For a long time the works of Petro Lebedinets remained a mystery to me. I liked the colours and the composition of colours, the tension that arises as two intense colours collide. I liked it, but I could not explain why. That level of understanding remained way beyond my reach.
Over the years I have noticed Petro’s works increasing in size. The music of colour grew louder and the sound more intense. Still I continued to seek a logic in his compositions, a melody I could follow. I met with Petro and asked him about his childhood in Melitopol. I asked about the colour of the sky and the sun on days when, after heavy rain, deep puddles would form in the yard of the two storey building where his parents lived in a communal apartment.
I asked him about his favourite toys and memorable incidents from his youth. Then I looked again at his work and asked more questions. But now my questions were addressed to myself. “Where is it all? Where has he hidden all those tiny movements and fleeting views through which, and because of which, he became an artist?”
It seems he has hidden it all so deep that there is no point in searching for a logical connection between his life, his growth as an artist, and his work. The view from his studio window has none of the colour that fills his canvases. On the contrary, the world beyond his window is endlessly grey.
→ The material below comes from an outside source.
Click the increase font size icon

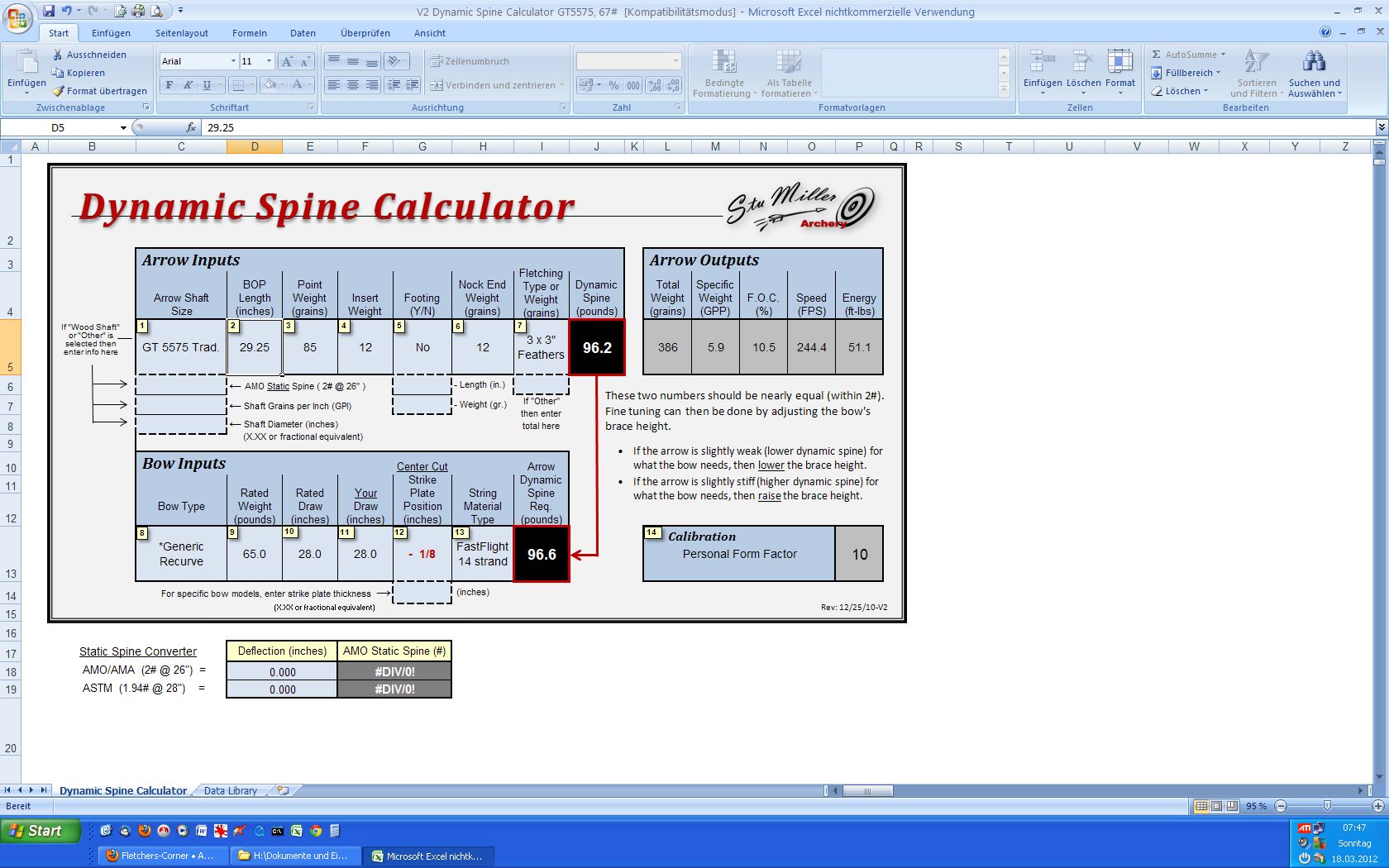tap(287, 62)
Any attempt to understand, to compare, must be based on some criteria. You need a point of reference. If the sun in the sky is a slightly different shade of yellow every day, then the artist has a right to his own sun and his own sky, his own version of the world and its colours.
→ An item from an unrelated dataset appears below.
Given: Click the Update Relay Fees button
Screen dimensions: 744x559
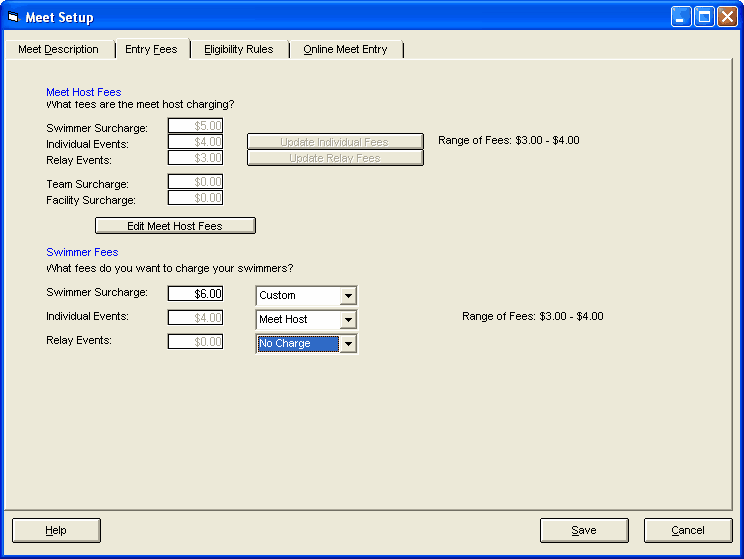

The recent years have seen Petro’s paintings become higher, wider. Through the medium of huge triptychs and diptychs external space – the space outside the painting has been separated from internal space. You enter the internal space, separated from everyday life. You enter, but you can go no further. Each composition is as boundless as the Atlantic Ocean. Each work has its own Gulf Stream directing your gaze, leading it to wherever the imagination will go among the melting pools of emeralds and blues.
Perhaps Petro will tell me that I do not understand his work. “That’s not what I mean at all!” he might say. Well an artist has a right to explain himself, but need we listen, when so often paintings are more forceful and more eloquent than the artists themselves? Surely we need only listen to the canvas. A painting has its own approach to each person who studies it. The painting does not demand that we learn its language. It speaks to each of us in our own!
So Petro Lebedinets’ canvasses tell me a very different story from the one he told me. They tell me something about the artist I did not know. Now I have one more secret to carry on my way.